No pictures, no extra lines: copy exactly from the line with "Edit the public sector organization answer" through the end of the entries.

:: Input data

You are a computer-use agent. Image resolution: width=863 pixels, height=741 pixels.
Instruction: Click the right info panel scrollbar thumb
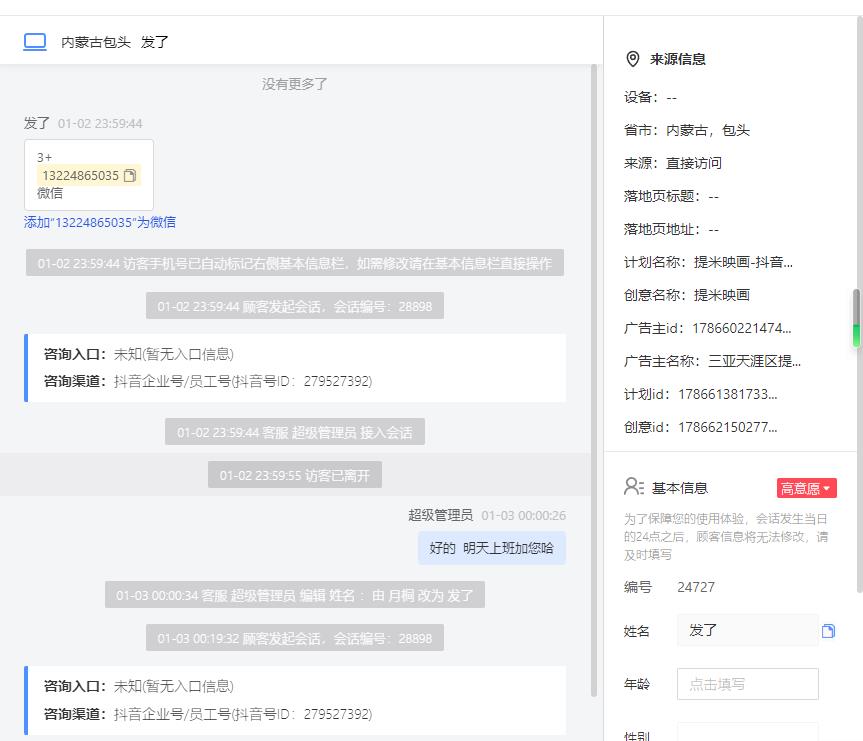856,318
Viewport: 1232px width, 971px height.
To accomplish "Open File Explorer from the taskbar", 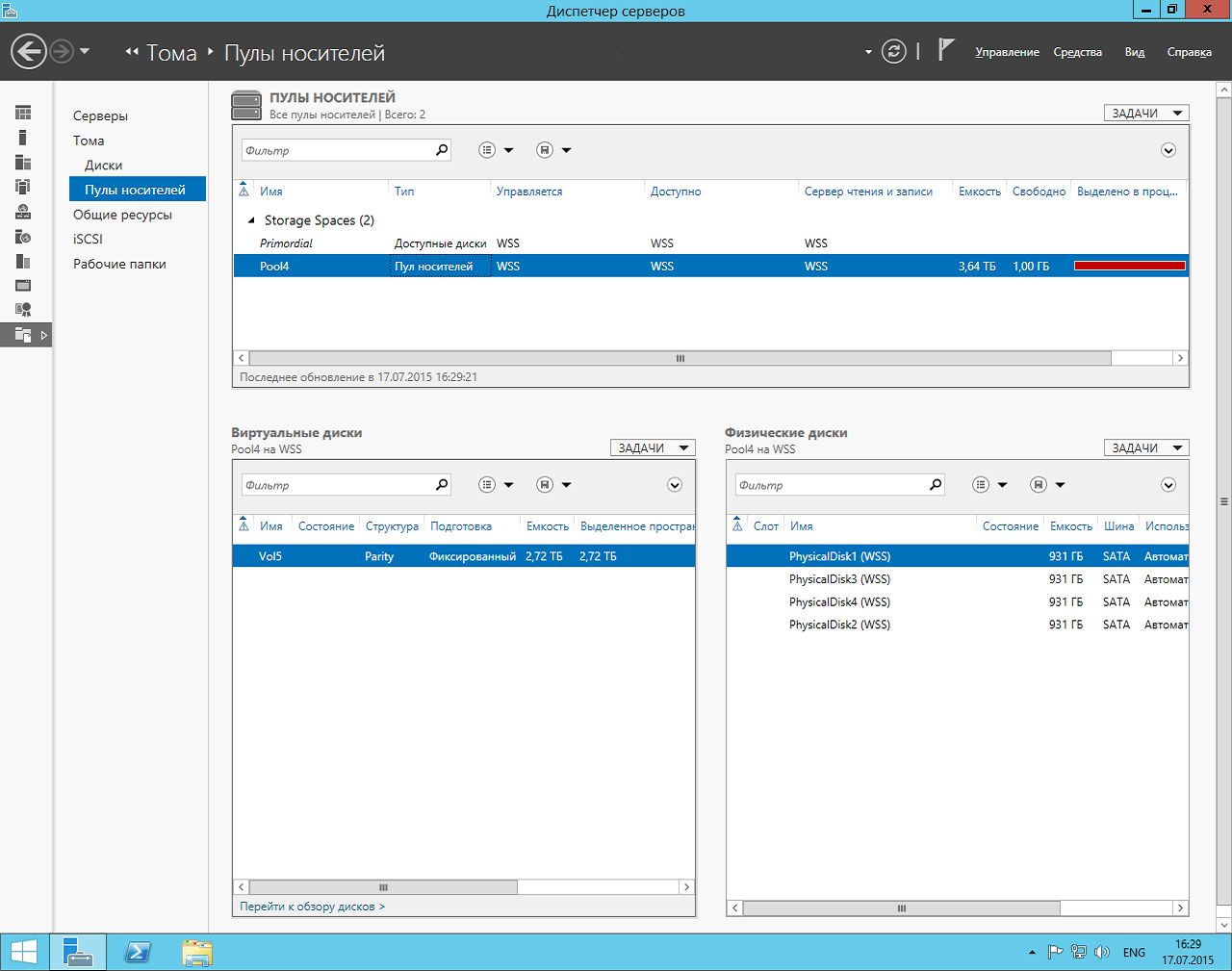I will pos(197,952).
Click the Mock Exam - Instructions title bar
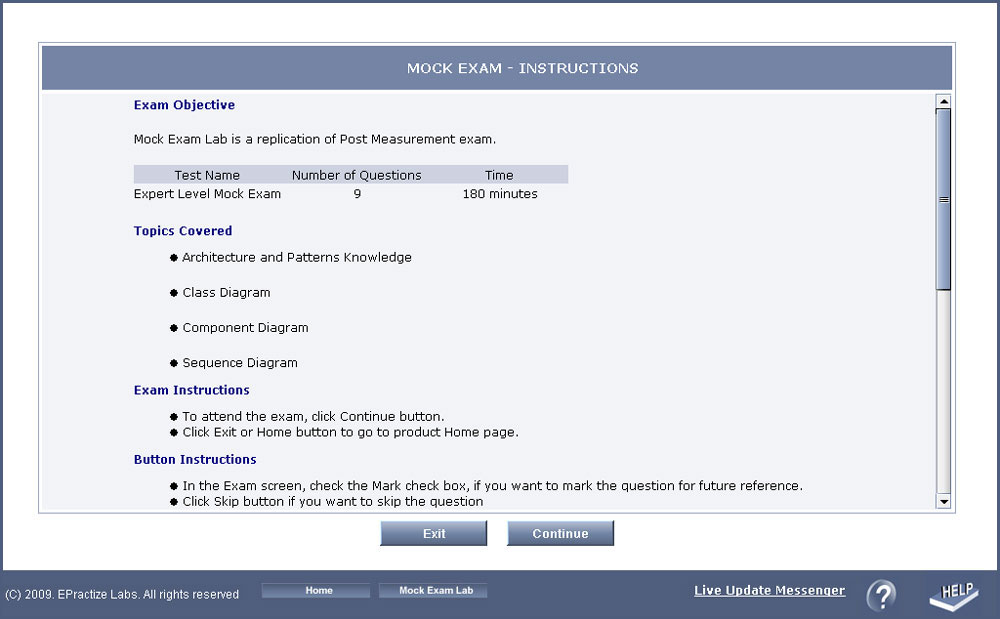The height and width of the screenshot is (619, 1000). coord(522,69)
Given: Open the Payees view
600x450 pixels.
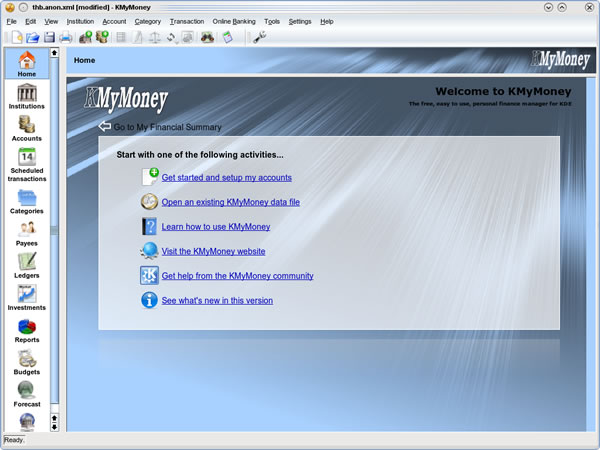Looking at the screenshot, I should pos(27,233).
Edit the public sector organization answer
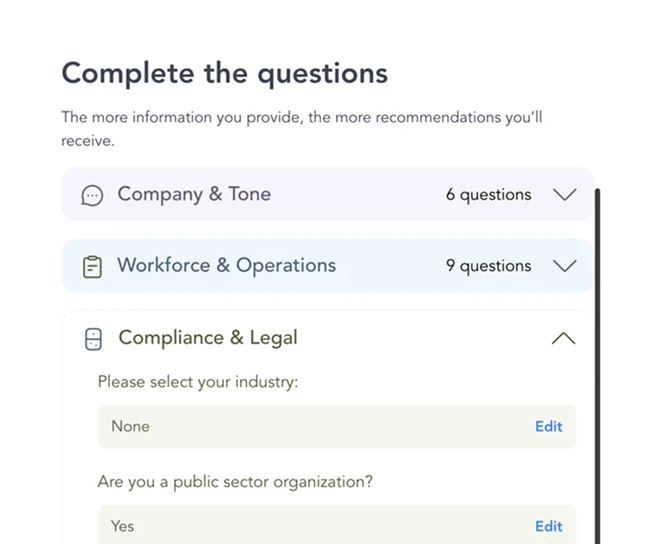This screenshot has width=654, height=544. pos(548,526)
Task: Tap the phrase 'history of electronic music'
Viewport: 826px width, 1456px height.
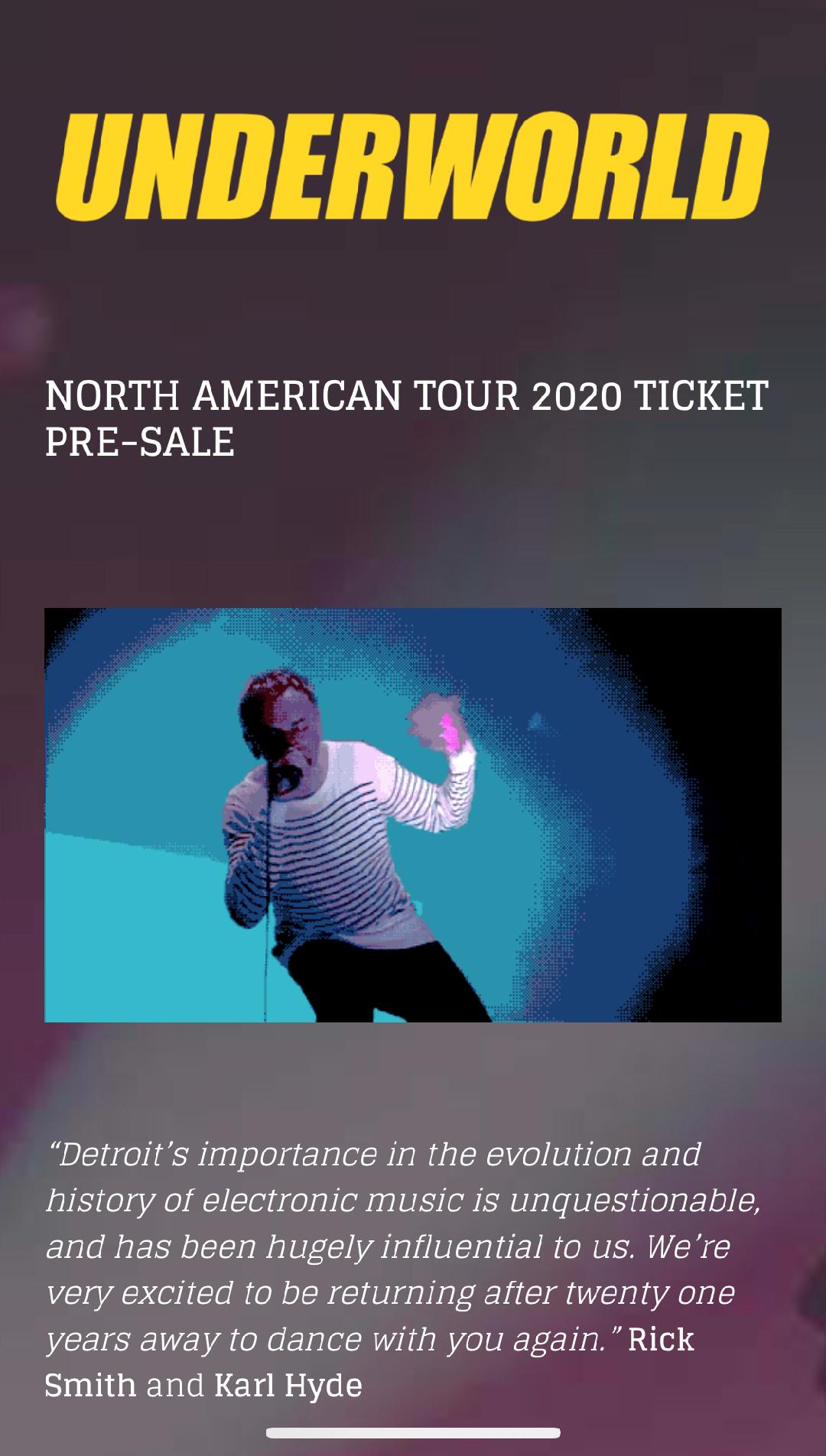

::::

**Response**
Edit the public sector organization answer
This screenshot has width=654, height=544. pos(548,526)
Task: Tap the phrase 'history of electronic music'
Viewport: 826px width, 1456px height.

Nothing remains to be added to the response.